Integrating Alfresco with Accumulo backend

Question asked by dansh on Mar 22, 2016
Hi everyone, I am working on a new project where we are using Accumulo (a big-data key/value store) as our backend. We are building off an existing system that uses a specific table design in accumulo to store and access data. The values in this key/value store will mostly be documents (pdf, xml, .doc, etc)
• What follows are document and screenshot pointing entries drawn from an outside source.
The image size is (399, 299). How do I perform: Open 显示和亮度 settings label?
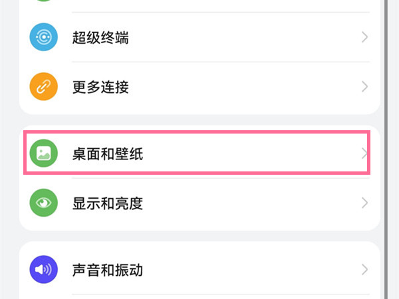coord(108,203)
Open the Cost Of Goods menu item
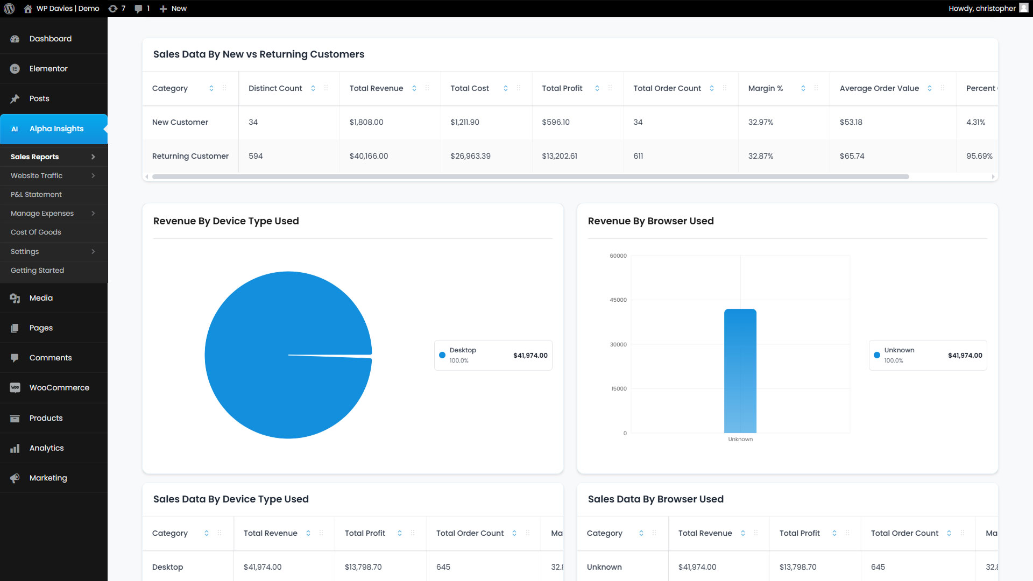The width and height of the screenshot is (1033, 581). (36, 232)
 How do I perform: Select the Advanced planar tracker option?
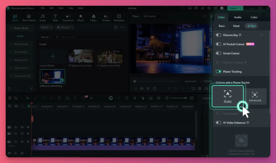[255, 96]
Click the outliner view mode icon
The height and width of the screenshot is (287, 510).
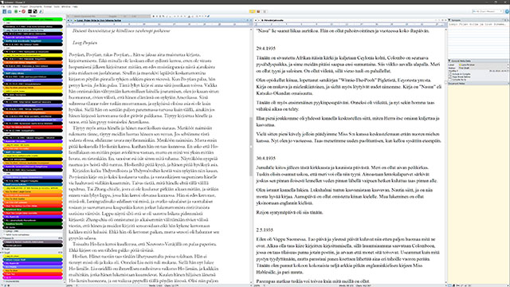tap(264, 11)
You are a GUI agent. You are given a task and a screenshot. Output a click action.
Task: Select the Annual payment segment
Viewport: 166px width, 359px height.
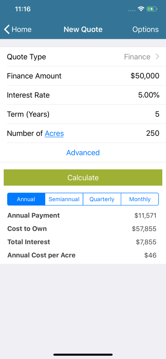pos(26,199)
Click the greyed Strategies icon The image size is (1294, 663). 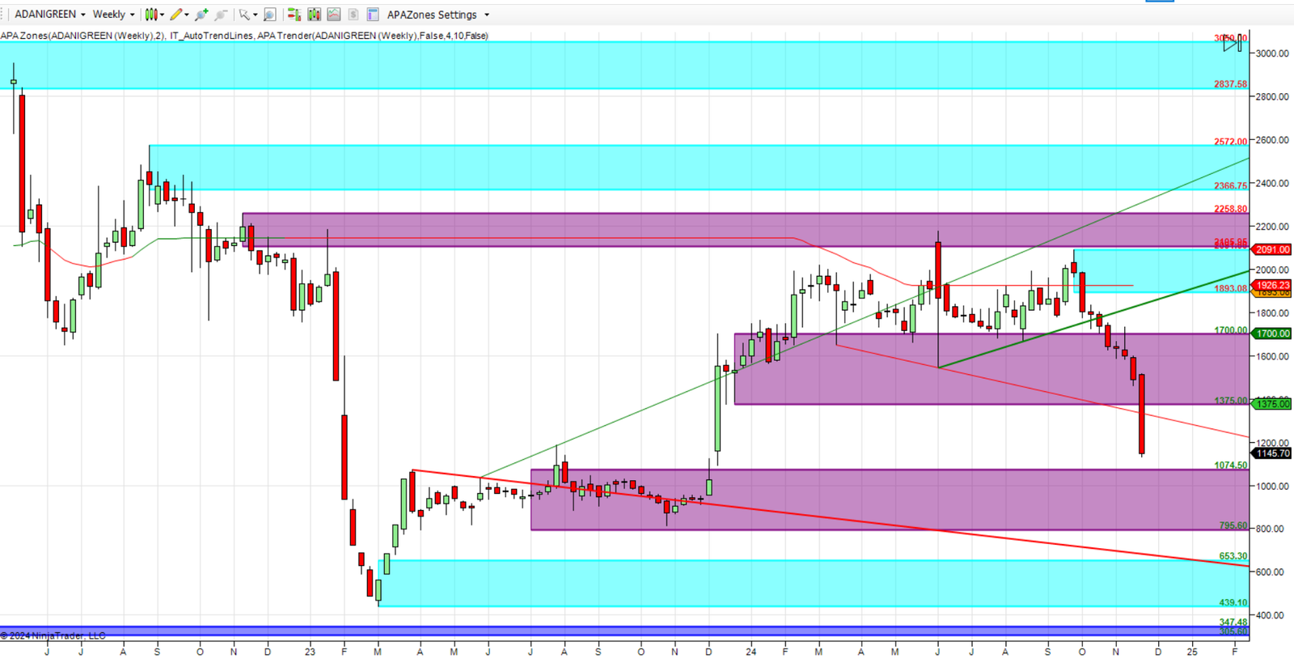pos(353,15)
Basically, we want to use alfresco as a nice UI to read (with the possibility of full CRUD somewhere down the road) these documents out of the datastore. There are two approaches to this we are considering:

1. Modify Alfresco backend to read from our accumulo database instead of the out of the box repositories.
Pros: no worries about keeping things in sync, no duplication of data
Cons: could be a prohibitively large amount of work. creates a dependency to the database design. Could run into ACID problems if we allow full CRUD

2. Use an external service to pull the data from accumulo and push it into Alfresco using CMIS.
Pros: probably much less effort.
Cons: have to keep things in synch. How often do we run the job to keep them in sync? do we just trash all the old stuff and do a full refresh or try to find the diff and just update? Data will be duplicated (on accumulo tables and in alfresco's file system). Amount of data could be massive.

Does anyone have any experiences like this? We are very open to alternative approaches or even alternatives to alfresco.